Entries:
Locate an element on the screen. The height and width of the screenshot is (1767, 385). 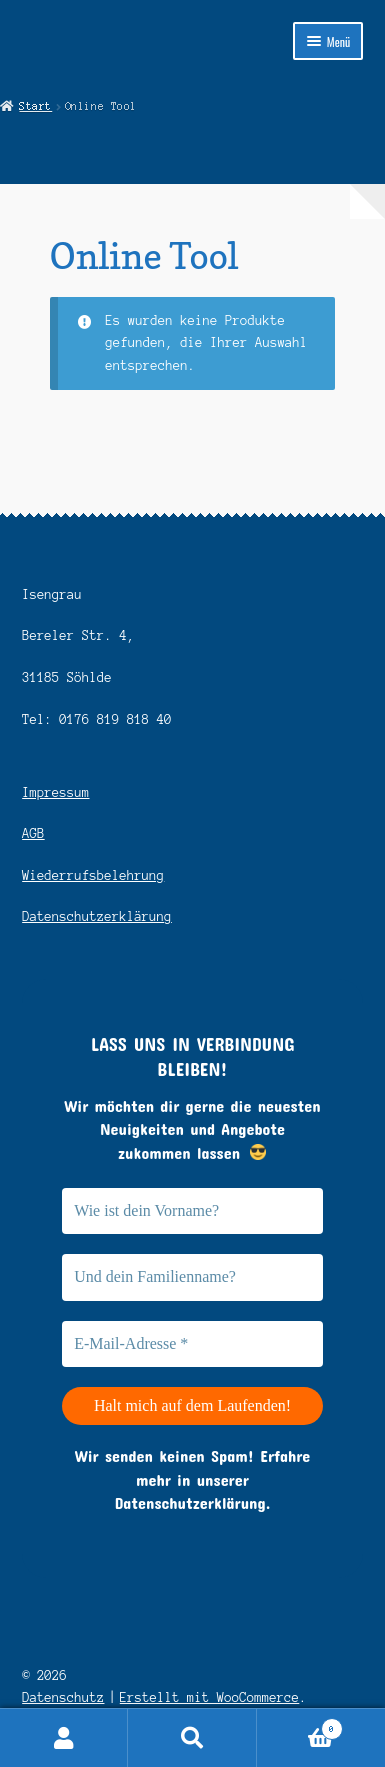
Wiederrufsbelehrung is located at coordinates (93, 875).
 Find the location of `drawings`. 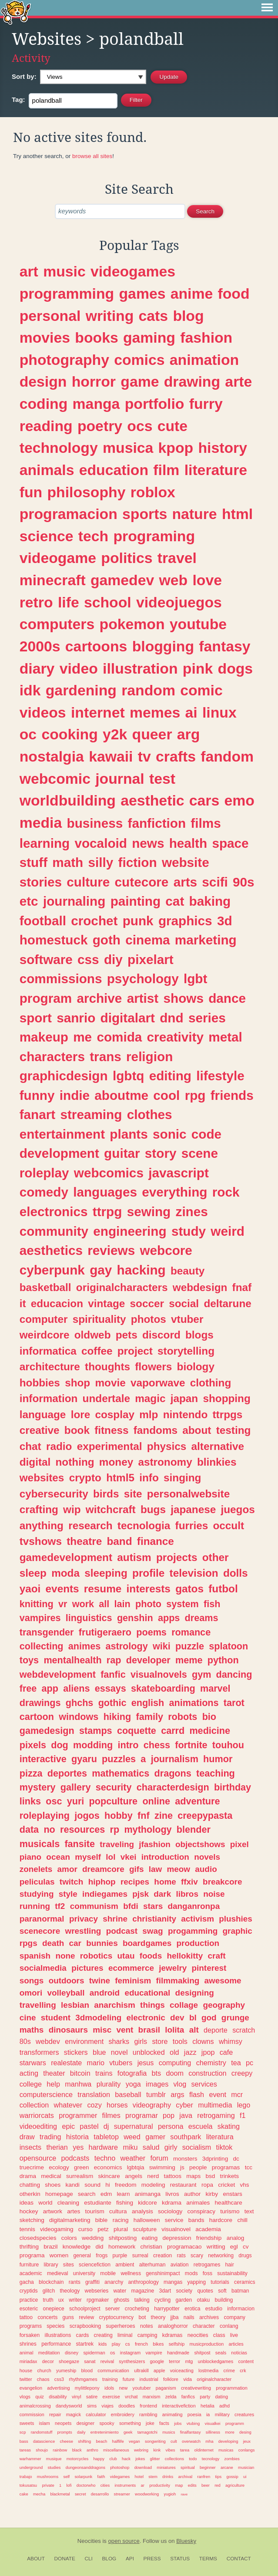

drawings is located at coordinates (40, 1702).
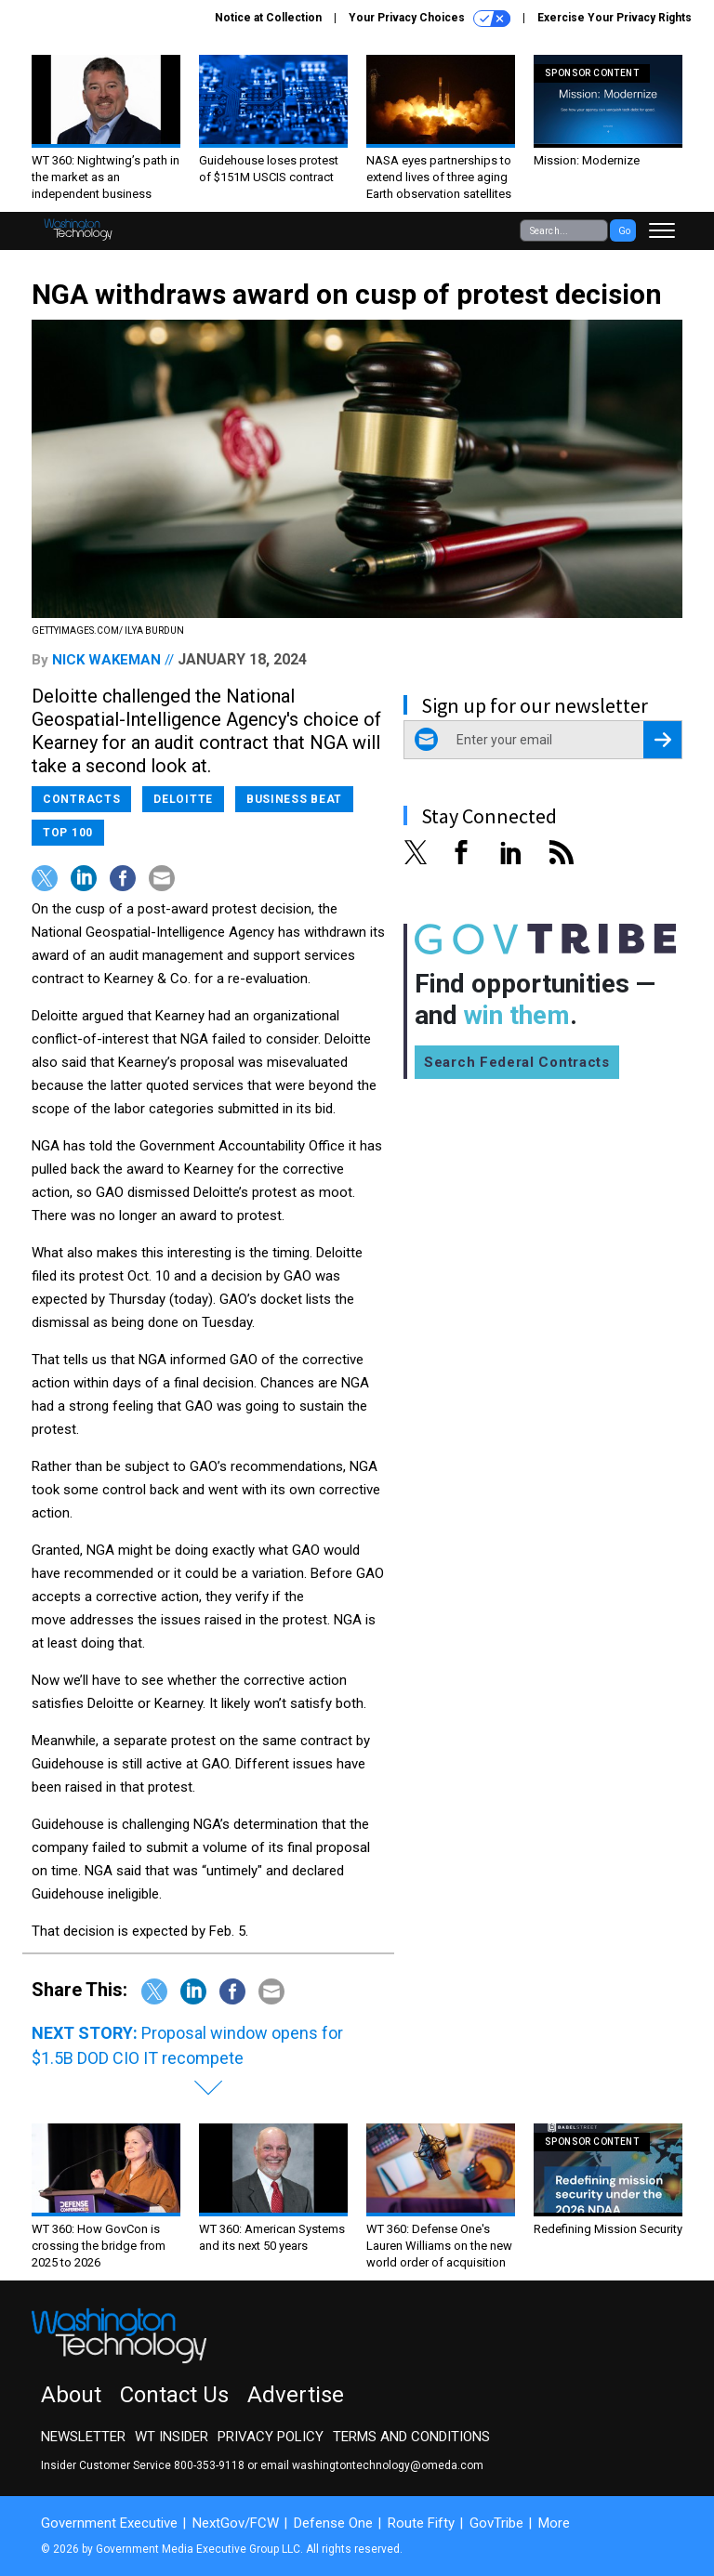  I want to click on Search Federal Contracts, so click(517, 1062).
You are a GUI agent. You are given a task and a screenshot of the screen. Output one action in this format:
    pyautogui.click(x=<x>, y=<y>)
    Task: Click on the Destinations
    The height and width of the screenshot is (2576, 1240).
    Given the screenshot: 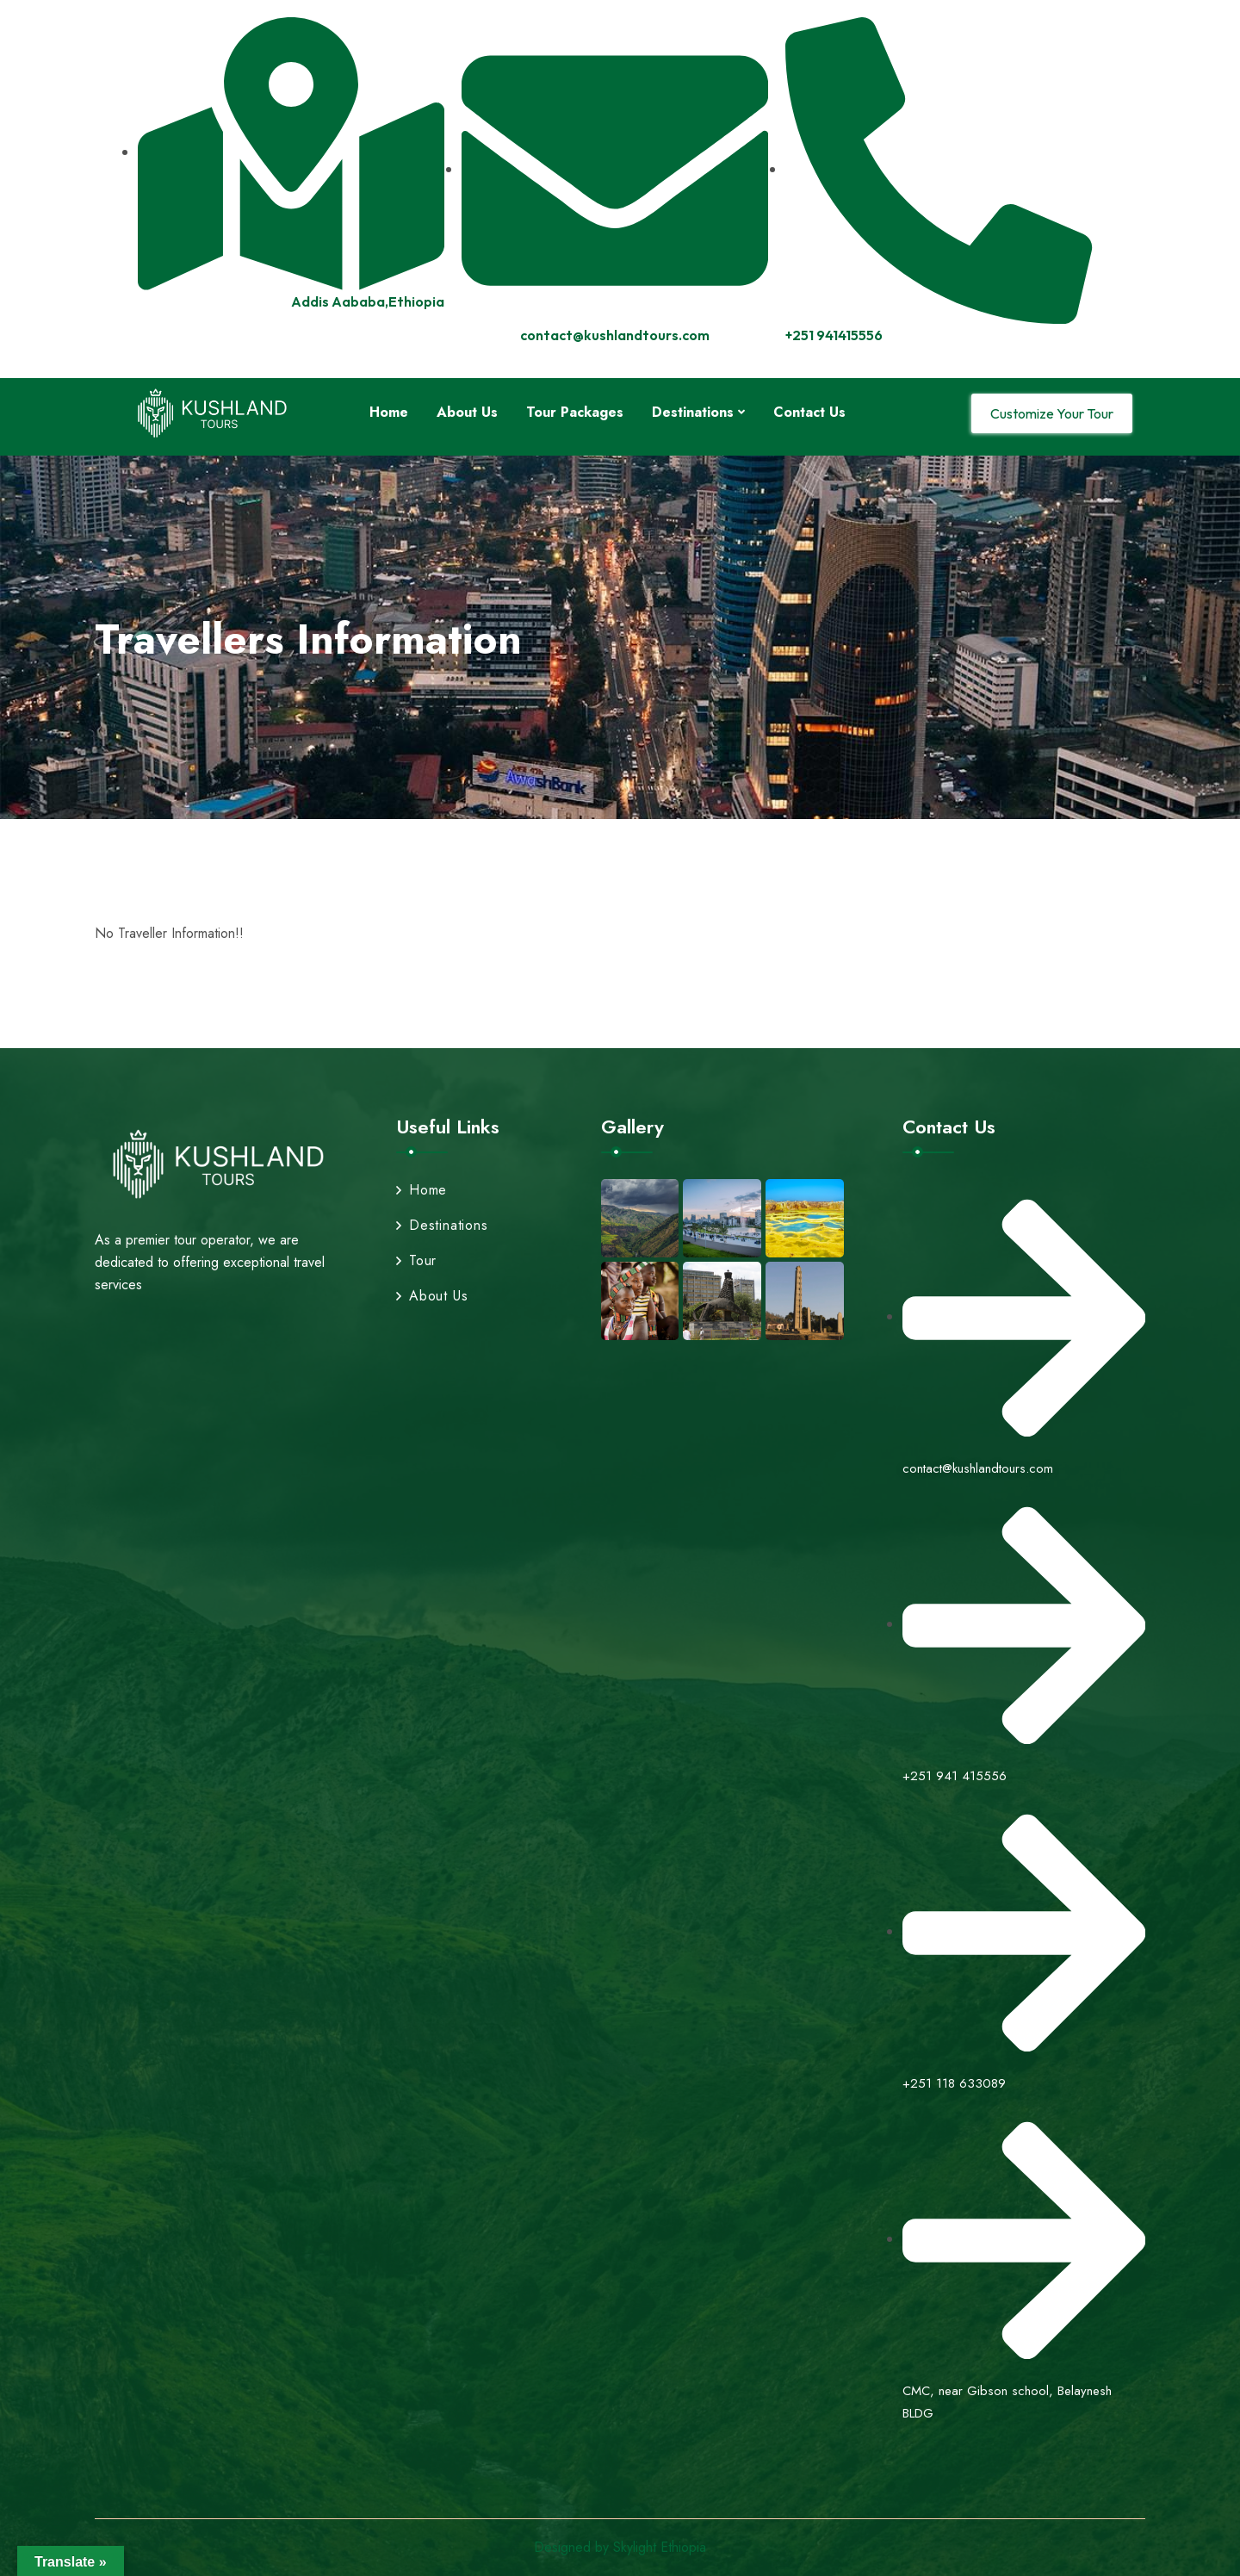 What is the action you would take?
    pyautogui.click(x=693, y=412)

Exercise requirements:
Recast the entries, from the first line through the line containing "I want to click", as a JSON list of strings with one string per line and no blank lines. Leave the pictures out.

Problem solution:
[
  "Locate an element on the screen. The height and width of the screenshot is (1767, 385). ",
  "Wiederrufsbelehrung is located at coordinates (93, 875).",
  " Find the location of `drawings`. ",
  "drawings is located at coordinates (40, 1702).",
  "  I want to click on Search Federal Contracts, so click(517, 1062)."
]